Stored entries
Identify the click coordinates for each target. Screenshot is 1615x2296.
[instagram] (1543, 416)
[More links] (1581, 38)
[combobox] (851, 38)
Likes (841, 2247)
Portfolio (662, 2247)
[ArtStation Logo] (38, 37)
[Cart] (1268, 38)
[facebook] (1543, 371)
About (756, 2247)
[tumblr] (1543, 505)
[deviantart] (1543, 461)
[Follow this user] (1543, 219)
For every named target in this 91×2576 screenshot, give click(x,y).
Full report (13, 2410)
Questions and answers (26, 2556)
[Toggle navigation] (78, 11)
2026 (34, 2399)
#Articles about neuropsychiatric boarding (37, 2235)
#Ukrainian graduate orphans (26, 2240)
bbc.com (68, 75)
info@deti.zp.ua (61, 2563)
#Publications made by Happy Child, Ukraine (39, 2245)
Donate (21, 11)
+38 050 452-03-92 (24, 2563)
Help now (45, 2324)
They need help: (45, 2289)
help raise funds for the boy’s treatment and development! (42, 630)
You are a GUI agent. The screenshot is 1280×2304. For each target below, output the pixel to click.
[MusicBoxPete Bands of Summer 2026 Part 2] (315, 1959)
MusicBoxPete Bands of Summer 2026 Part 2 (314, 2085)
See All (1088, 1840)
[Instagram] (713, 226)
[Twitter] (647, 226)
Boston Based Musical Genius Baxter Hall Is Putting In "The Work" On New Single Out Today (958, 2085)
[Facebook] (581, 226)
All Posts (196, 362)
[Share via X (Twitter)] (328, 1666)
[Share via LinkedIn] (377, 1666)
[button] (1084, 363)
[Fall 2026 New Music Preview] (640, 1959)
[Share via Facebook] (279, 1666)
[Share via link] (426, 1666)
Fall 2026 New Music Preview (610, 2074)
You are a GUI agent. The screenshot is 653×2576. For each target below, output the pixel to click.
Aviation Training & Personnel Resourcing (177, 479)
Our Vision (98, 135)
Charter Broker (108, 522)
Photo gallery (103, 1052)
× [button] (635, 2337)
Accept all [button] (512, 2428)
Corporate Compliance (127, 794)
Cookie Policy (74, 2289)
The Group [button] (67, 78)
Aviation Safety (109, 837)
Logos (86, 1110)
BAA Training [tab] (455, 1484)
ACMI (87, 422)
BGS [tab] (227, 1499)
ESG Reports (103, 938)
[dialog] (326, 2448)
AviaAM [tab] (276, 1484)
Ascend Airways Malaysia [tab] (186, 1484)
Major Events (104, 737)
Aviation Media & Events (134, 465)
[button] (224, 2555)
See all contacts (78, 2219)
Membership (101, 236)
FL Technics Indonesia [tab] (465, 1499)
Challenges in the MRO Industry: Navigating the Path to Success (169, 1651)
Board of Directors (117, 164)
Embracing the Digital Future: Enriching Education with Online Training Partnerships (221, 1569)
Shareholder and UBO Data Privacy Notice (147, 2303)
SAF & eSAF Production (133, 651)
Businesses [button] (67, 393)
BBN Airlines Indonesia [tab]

* _Assignment_:
Above are the entries. Output exactly the lines beginning with the line that has "Our Vision (98, 135)" and ending with the line that has "Membership (101, 236)".

* _Answer section_:
Our Vision (98, 135)
Charter Broker (108, 522)
Photo gallery (103, 1052)
× [button] (635, 2337)
Accept all [button] (512, 2428)
Corporate Compliance (127, 794)
Cookie Policy (74, 2289)
The Group [button] (67, 78)
Aviation Safety (109, 837)
Logos (86, 1110)
BAA Training [tab] (455, 1484)
ACMI (87, 422)
BGS [tab] (227, 1499)
ESG Reports (103, 938)
[dialog] (326, 2448)
AviaAM [tab] (276, 1484)
Ascend Airways Malaysia [tab] (186, 1484)
Major Events (104, 737)
Aviation Media & Events (134, 465)
[button] (224, 2555)
See all contacts (78, 2219)
Membership (101, 236)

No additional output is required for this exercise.